On me donne avec le courrier du matin, que Jacques dépose sur un petit plateau en céramique bleue qui me vient de ma mère, l’article de Cosmogonie, intéressante pièce à verser au dossier de mes mises en scène à succès. Tout ce théâtre m’amuse encore, à mon âge.
Je ne sais toujours pas qui cherche à faire peur à ma tendre Nahoum. Pourquoi ces événements se produisent-ils tous en même temps ? Je n’aime pas que les choses m’échappent. Ni penser que dans mon dos, on a déclaré ma perte. Je veux savoir qui monte ces dragons contre mon donjon.
Avant de boire le jus de fruits d’Huguette, j’ai ouvert les fenêtres vers le jardin, mon jardin clos dont j’aperçois les hauts murs. Ils disparaissent sous les vignes grimpantes et les rosiers. On dirait une enluminure médiévale, un cadre pour l’amour courtois, le repos, la musique des luths et des flûtes, les déclarations aux marches de la fontaine. Les audiences du clair de lune. Je suis sorti sur la terrasse.

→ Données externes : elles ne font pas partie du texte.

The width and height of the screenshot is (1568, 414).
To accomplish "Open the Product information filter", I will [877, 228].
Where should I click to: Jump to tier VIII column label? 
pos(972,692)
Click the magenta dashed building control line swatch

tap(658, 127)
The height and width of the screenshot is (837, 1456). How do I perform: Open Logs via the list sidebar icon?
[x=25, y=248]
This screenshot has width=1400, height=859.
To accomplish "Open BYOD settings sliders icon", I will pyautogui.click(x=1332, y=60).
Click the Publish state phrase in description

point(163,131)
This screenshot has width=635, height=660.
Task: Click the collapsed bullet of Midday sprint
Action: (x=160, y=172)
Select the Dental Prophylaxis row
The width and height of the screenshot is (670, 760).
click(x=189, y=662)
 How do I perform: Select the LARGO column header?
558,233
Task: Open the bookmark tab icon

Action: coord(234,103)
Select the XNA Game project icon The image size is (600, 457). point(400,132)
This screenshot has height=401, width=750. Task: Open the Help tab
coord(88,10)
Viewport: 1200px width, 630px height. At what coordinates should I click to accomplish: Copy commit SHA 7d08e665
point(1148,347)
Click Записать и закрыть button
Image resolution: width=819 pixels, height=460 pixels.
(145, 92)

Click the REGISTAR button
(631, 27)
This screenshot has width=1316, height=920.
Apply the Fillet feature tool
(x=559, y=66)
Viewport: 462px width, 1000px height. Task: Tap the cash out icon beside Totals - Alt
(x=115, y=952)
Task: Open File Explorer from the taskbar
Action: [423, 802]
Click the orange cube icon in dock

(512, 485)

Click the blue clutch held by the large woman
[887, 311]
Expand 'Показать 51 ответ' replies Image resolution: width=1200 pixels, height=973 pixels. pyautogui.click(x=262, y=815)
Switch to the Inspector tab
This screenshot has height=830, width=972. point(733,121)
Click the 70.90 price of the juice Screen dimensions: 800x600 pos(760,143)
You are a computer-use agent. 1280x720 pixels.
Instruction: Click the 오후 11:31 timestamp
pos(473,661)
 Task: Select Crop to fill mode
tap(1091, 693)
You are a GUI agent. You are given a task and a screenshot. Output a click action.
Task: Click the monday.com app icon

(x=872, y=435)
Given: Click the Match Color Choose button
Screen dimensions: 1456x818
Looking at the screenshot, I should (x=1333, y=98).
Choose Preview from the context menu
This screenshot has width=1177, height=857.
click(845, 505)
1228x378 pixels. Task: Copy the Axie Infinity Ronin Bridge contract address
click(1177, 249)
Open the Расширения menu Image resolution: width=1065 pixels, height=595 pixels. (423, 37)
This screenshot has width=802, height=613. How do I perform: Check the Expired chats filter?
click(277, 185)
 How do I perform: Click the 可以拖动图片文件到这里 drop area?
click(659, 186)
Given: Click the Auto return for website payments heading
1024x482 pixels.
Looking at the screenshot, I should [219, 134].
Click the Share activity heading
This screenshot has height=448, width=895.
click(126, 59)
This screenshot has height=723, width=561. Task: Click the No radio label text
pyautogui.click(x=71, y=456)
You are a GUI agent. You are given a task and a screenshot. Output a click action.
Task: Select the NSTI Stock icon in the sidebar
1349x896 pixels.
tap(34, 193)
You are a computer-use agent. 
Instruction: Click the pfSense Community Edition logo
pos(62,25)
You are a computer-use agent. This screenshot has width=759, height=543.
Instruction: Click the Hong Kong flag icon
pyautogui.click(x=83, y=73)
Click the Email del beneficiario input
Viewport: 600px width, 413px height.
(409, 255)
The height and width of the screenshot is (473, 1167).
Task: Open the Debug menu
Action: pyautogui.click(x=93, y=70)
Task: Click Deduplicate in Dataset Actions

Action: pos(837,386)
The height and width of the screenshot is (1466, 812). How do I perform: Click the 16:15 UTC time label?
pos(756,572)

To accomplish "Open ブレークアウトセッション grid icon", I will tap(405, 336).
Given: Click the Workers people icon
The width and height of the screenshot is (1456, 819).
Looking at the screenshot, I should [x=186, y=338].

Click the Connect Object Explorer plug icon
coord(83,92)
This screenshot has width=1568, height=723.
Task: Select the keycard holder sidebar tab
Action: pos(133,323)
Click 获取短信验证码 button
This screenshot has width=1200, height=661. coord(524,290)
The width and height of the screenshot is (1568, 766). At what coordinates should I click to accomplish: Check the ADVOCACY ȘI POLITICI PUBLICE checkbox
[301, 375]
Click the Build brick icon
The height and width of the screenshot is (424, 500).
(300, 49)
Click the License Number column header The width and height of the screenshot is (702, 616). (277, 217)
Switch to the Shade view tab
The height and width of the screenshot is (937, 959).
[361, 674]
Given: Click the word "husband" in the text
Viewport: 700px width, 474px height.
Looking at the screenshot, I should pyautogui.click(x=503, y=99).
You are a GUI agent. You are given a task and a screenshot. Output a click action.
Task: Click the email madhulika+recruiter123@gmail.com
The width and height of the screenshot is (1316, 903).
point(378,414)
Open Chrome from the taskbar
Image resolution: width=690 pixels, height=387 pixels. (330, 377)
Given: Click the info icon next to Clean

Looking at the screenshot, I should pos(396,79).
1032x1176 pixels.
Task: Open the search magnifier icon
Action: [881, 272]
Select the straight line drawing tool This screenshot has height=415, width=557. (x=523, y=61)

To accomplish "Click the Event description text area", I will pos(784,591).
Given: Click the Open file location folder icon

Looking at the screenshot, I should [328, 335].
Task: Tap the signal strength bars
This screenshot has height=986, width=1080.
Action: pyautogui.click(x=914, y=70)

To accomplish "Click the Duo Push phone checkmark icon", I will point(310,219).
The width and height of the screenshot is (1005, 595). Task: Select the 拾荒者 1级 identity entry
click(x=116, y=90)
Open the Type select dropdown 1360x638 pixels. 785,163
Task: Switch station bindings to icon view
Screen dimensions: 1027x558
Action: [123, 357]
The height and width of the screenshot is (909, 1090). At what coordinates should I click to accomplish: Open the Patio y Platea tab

Chaque matin, quand il fait beau, je marche pieds nus dans la rosée, les pieds dans l’herbe, je respire, quelques pas, dans le froid et je rentre prendre ma douche. Puis je me cale dans mon fauteuil et Jacques, qui guette les bruits de la maison, apparaît avec le courrier et les journaux. J’aime bien quand, dans les pages sur les gens du monde ou sur les expositions, je trouve une petite sucrerie me concernant. C’est exactement comme lorsque mes pieds sentent l’herbe, la terre, le froid des gouttelettes du matin, que je respire l’odeur des champs et que le vent m’apporte le parfum de mes roses, avec un rayon de soleil en plus, qui n’est pas rare en Touraine. Je déplie le journal, je ne le lis pas vraiment en entier, je survole l’article, je prends ma loupe pour les photos et je grignote une phrase ou deux pour humer le ton. Puis je commence la lecture par le début. Je m’arrête pour boire un peu de thé, je reprends. Quand c’est drôle, j’appelle Nahoum. Je ne suis pas repu de ces sottises, j’en ai été privé si longtemps. Il faudra barrer toutes ces pages, en attendant, je joue avec le risque de les écrire. Si je meurs d’un coup et qu’on les trouve, je suis fait. Il faudra faire tartiner d’autres articles, et même une biographie moins à l’eau tiède que celle de ce pauvre vieux Rex. Car on a fait sur moi une biographie, deux albums, cinq catalogues d’exposition dont un à Washington et bientôt, grâce à la chèvre douée de raison, un catalogue raisonné.